The adult male is between 11 and 14 mm long with a wingspan of 20 to 25 mm, and the female is slightly smaller. Both are rather variable in colouring but have brownish markings on a cream background. The male can be distinguished by the tufts of dark-coloured hairs at the front of the forewings.

The eggs are pale green and up to three hundred are laid in an overlapping pile that may be 5 mm in diameter. The larvae are grey with dark heads when they hatch and later become green with dark heads and five fine pale yellow longitudinal stripes. The pupa is cylindrical, olive green to light brown, becoming darker shortly before emergence. It is surrounded by a silken cocoon.

==Distribution and host plants==
Crocidolomia pavonana is found in the tropical and subtropical areas of Africa, Asia and Australia. Its range extends from South Africa and Madagascar through India, Thailand, Taiwan, Indonesia and the Philippines to northern Australia.

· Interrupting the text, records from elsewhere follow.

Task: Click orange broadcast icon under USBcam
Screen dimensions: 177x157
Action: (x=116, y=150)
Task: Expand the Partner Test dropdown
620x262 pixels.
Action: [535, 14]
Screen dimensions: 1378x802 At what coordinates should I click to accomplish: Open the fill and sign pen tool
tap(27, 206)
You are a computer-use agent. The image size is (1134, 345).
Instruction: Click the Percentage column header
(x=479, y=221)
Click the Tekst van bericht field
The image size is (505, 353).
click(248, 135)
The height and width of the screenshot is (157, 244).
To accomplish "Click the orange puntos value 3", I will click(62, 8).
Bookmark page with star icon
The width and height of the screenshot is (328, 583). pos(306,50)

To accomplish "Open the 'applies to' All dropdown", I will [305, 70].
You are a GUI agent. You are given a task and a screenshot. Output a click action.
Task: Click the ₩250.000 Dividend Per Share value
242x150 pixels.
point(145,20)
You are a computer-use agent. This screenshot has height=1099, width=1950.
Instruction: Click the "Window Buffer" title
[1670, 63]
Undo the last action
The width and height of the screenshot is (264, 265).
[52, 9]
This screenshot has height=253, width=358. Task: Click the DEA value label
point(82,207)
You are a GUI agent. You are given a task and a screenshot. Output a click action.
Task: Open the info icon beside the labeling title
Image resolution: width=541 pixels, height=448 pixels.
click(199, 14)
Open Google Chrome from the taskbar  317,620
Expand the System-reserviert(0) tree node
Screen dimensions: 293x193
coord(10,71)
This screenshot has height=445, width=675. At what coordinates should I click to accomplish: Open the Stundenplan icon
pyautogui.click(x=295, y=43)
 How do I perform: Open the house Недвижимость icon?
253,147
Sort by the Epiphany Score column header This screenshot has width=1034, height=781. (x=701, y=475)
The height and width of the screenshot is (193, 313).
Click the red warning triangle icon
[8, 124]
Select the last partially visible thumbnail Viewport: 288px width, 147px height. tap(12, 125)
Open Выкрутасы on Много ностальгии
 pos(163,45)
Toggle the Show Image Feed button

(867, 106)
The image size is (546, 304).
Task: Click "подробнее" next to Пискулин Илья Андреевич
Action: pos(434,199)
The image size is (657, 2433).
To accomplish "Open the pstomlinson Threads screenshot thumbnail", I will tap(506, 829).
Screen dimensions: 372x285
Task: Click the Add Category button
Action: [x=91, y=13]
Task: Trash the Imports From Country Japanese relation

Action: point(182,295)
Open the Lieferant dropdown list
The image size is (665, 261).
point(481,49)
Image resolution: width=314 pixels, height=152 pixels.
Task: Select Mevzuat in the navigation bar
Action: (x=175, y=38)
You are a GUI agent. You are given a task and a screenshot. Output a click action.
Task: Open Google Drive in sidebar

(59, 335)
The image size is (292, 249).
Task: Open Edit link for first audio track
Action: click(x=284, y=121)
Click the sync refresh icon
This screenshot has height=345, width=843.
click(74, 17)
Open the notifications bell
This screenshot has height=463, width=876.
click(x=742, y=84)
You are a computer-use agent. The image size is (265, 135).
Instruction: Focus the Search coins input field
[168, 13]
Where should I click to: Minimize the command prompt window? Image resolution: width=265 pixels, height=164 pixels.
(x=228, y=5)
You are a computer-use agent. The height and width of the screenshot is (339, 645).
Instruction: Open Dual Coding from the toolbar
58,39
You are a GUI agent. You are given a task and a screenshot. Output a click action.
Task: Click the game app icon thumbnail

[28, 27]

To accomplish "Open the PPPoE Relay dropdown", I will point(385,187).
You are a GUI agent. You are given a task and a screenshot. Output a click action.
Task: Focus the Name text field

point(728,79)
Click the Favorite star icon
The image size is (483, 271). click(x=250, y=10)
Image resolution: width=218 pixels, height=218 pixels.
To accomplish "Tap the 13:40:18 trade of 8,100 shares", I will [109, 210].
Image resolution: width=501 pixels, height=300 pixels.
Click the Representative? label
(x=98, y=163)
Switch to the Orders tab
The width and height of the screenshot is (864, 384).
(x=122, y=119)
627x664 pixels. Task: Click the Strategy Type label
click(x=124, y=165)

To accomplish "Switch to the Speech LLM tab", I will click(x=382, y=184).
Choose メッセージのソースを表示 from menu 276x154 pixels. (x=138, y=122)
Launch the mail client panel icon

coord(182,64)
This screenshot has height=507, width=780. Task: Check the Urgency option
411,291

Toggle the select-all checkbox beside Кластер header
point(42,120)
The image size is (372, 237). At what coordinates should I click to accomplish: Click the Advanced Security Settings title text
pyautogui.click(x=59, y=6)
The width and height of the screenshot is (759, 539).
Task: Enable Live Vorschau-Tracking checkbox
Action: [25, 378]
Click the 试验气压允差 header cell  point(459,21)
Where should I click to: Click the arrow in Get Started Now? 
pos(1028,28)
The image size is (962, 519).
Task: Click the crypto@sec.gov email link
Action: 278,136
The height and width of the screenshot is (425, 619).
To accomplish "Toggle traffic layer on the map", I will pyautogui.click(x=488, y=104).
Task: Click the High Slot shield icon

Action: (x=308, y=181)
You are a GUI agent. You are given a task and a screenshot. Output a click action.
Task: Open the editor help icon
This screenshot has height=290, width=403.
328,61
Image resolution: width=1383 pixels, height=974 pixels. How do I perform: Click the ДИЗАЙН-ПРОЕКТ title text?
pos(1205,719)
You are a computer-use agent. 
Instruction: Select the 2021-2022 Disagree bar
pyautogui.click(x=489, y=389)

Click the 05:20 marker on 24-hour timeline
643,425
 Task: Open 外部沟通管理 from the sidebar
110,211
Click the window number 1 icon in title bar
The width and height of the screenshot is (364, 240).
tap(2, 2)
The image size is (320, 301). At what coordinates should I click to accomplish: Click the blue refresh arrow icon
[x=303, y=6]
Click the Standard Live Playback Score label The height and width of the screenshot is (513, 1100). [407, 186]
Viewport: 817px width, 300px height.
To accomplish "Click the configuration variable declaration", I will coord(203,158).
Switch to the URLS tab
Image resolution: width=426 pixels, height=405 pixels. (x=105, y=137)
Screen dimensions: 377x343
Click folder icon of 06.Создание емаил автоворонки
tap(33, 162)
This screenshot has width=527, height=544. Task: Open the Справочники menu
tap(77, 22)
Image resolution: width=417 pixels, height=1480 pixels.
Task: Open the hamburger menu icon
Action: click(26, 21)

Host plants eaten by the larvae include the brassicaceous plants Brassica oleracea and Brassica rapa and their varieties, but also cotton (Gossypium), pigeon pea (Cajanus cajan), Gynandropsis, nasturtium (Tropaeolum) and radish (Raphanus).

==Damage==
The eggs take about four days to hatch. The young larvae feed on the underside of the leaf on which they hatch before moving on to other parts of the plant. They pass through five instars over a period of about twelve days, burrowing into the centre of the plant after about four days. If the apical meristem is damaged, multiple heads may be produced or the plant may die. The larvae from a single egg cluster can destroy a whole cabbage or cauliflower plant.

==Ecology==
In tests in Uganda it was determined that when offered six brassicaceous crops, white cabbage, broccoli, cauliflower, kale, Chinese cabbage and Indian mustard, the insect preferred to lay its eggs on Chinese cabbage and broccoli. Offered the choice of Chinese cabbage and white cabbage, the reduction of egg laying on the white cabbage ranged from 69 to 100%.

Several parasitoids are known to attack the larvae of this moth in different parts of its range. These include braconid wasps and tachinid flies, and in India the larvae are preyed on by a predatory bug in the family Pentatomidae.